Imported reference standards
- ASHRAE 62.1 — Ventilation for Acceptable Indoor Air Quality. Frequently cross-referenced in Australian supermarket specifications for ventilation rate calculations and IAQ verification, particularly for projects funded or anchored by international developers.
- ASHRAE 90.1 — Energy Standard for Buildings Except Low-Rise Residential. Used for energy efficiency benchmarks where a project targets LEED or international green-rating systems alongside Australian compliance.
- NFPA 96 — Standard for Ventilation Control and Fire Protection of Commercial Cooking Operations. The default international standard for commercial kitchen exhaust hoods, grease ducts and fire suppression. Used in conjunction with Australian fire code for hot-food zones in supermarkets, food courts and quick-service kitchens.
- NFPA 484 — Standard for Combustible Metals. Applied to combustible-dust handling in bakery flour-extraction systems and in-store grain mills.
- FSANZ Food Standards Code Chapter 3 — Food Safety Standards. Australia and New Zealand's binding code for food premises hygiene including ventilation, surface materials and pest exclusion.
- AHRI 1280 — Performance Rating of Walk-In Coolers and Freezers (used in conjunction with supermarket refrigerated cabinet ratings) and the AHRI standard for refrigeration heat-rejection equipment that interfaces with HVAC ductwork.
Operator-specific specifications
On top of the regulatory stack, every major operator publishes a mechanical specification document that supplements or overrides default code requirements. Woolworths and Coles run detailed mechanical specs that call out specific diffuser models, duct leakage classes (typically Class C as default, Class B for premium projects), insulation R-values above NCC minimum, and demand-controlled ventilation rules. ALDI's spec is shorter but prescriptive on rooftop equipment standards. Duct contractors building for a major need to read the operator's mechanical spec carefully — it changes from year to year and minor revisions can shift the duct package weight by 10 to 20 percent.
HVAC interaction with refrigerated cabinets — the critical design discipline
Open multideck refrigerated cabinets — the vertical chillers used for dairy, deli salads, ready meals, soft drinks and sometimes meat — are the single largest reason supermarket HVAC is harder than any other retail HVAC. Each cabinet pulls cold air from a back evaporator coil, discharges it across the top of the open face downward in a thin curtain, captures it at a return grille at the bottom of the case face, and recirculates. The air curtain is typically 60 to 120 millimetres thick at the top discharge, falls at 0.3 to 0.6 metres per second, and holds product at 2 to 5 degrees Celsius behind the curtain. The curtain is the only thing separating cold product from warm aisle air.

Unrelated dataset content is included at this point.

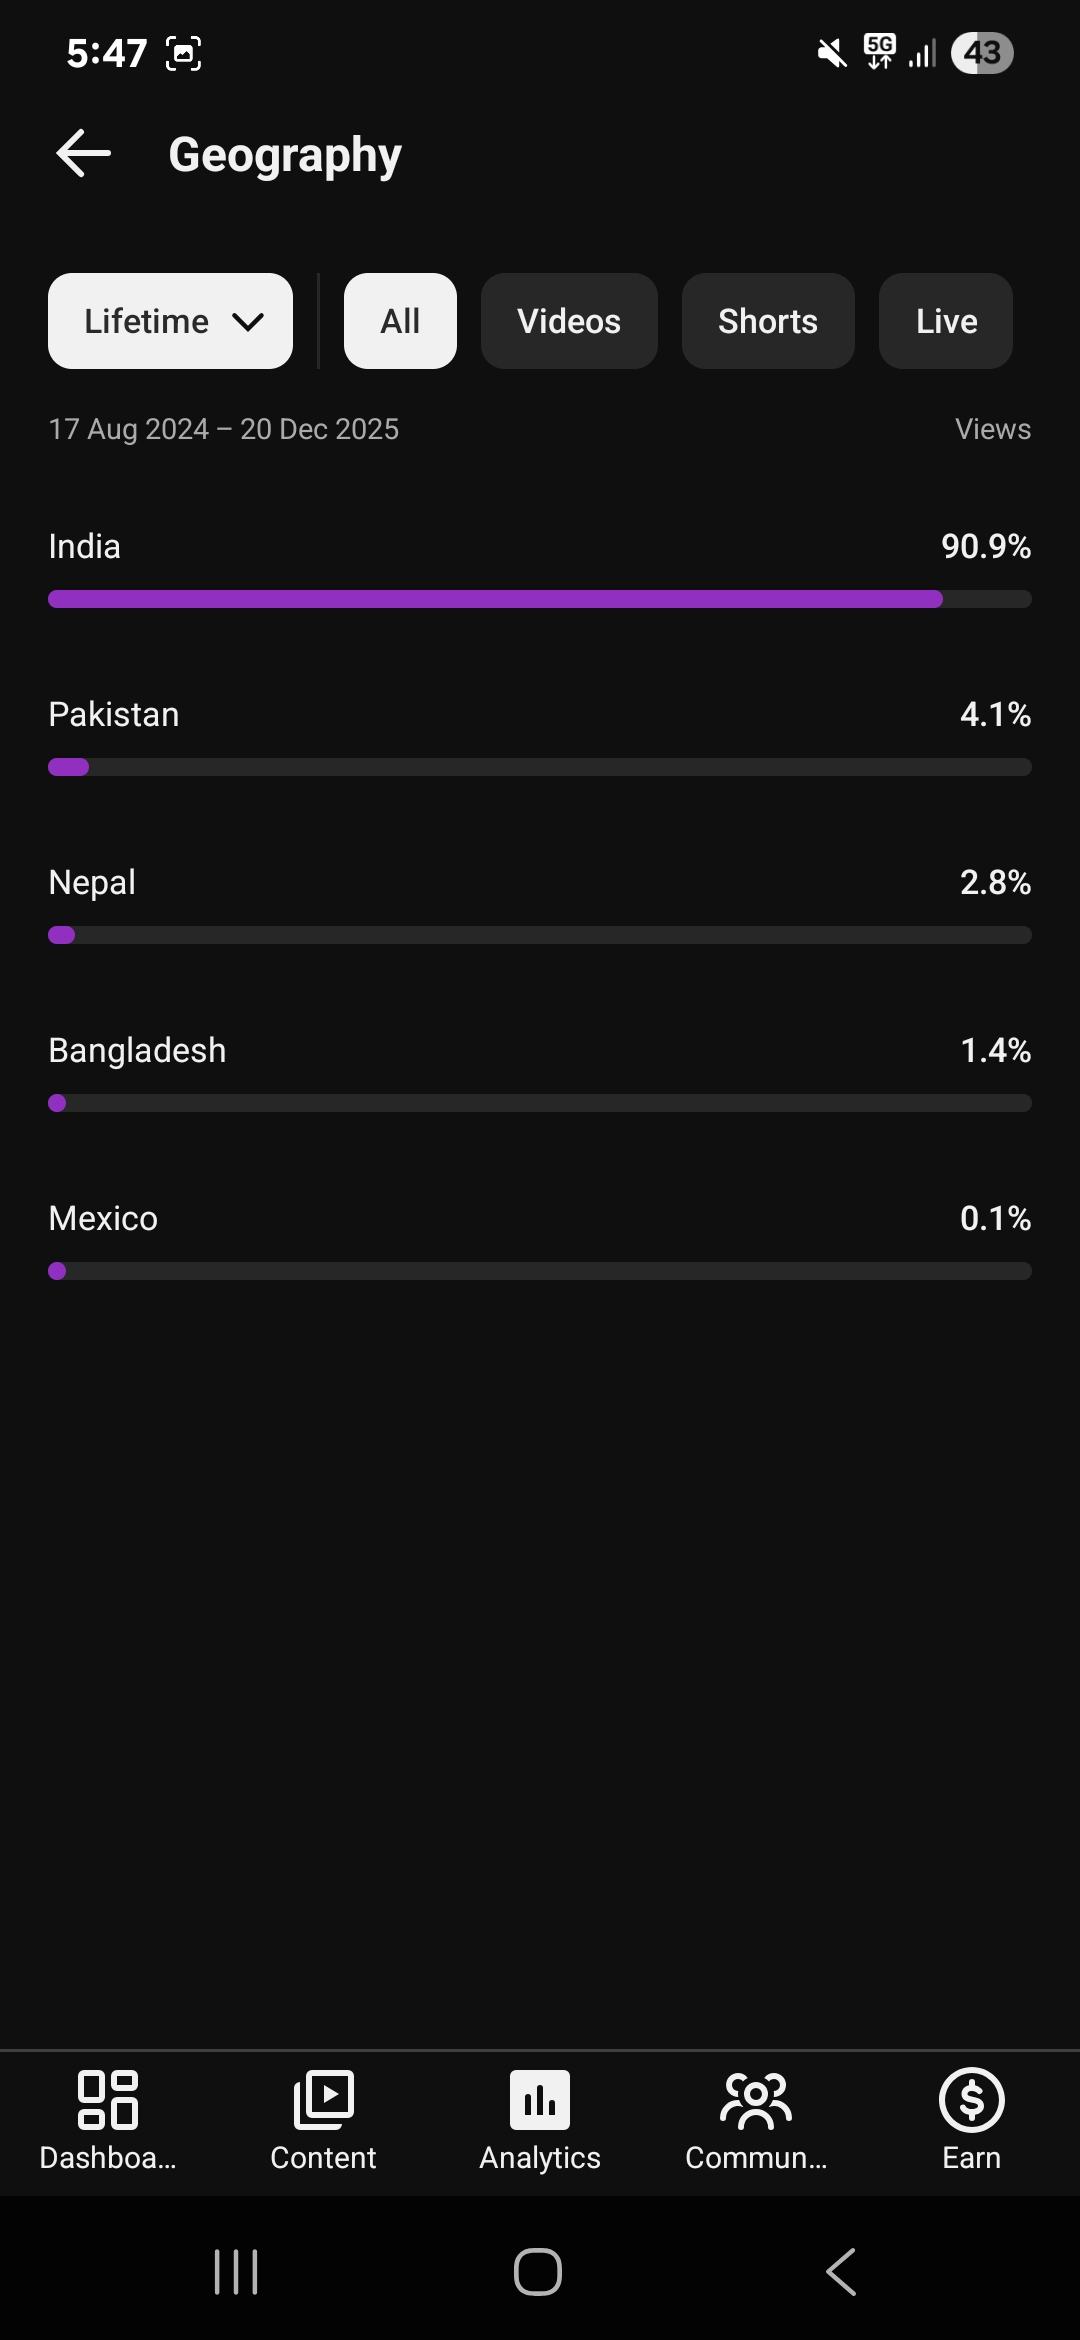Filter geography by Shorts
1080x2340 pixels.
point(768,321)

Anything the HVAC system does that disrupts the curtain dumps cold air into the aisle, raises product temperature and forces the cabinet to work harder. The empirical relationship is steep — laboratory and field studies consistently show 15 to 30 percent additional cabinet refrigeration energy when air-curtain disruption is severe, with proportional reductions in product shelf life and food safety margin. The HVAC supply diffusers in the aisle adjacent to the cabinet are the most common source of disruption. A standard ceiling diffuser at 1.5 to 2.5 metres per second face velocity, located directly above or in front of the cabinet, will measurably degrade curtain stability. The mitigation is engineered into the duct and diffuser design.

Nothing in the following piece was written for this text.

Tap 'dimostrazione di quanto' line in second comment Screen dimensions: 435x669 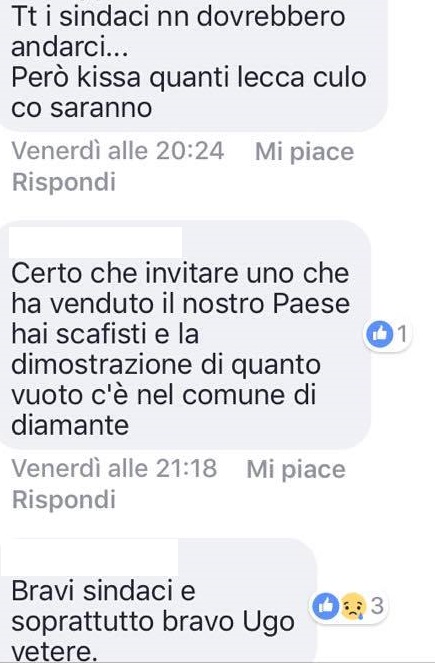point(165,365)
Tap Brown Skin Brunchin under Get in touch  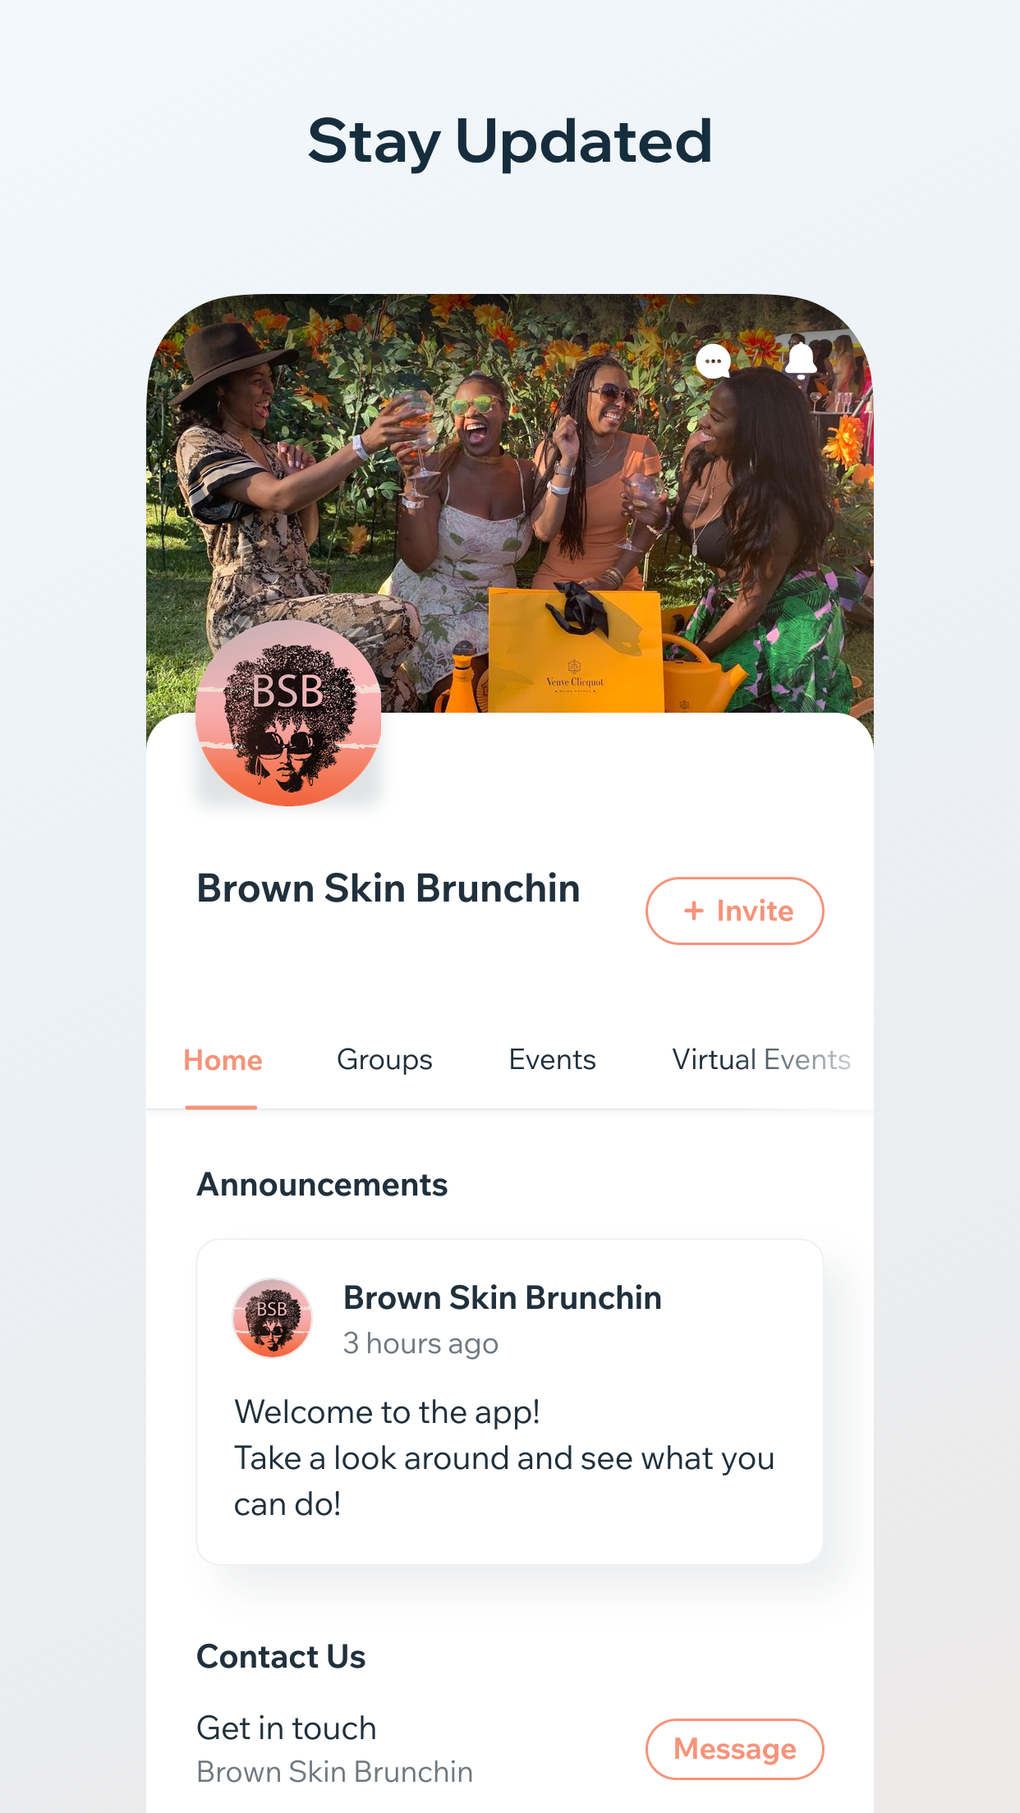pos(335,1772)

Mitigation strategy 1 — low-velocity supply diffusers
The default fix is to specify diffusers with face velocity below 0.5 metres per second in any aisle adjacent to refrigerated cabinets, and to locate diffusers at least 1.5 metres horizontally from the cabinet face. Linear slot diffusers running along the aisle ceiling are a common choice — they spread the supply air across a long throw rather than dumping a concentrated jet near the cabinet. Larger duct cross-sections at the diffuser take-offs keep velocity low. The duct package therefore runs slightly heavier in gauge and slightly larger in cross-section than a comparable office HVAC layout.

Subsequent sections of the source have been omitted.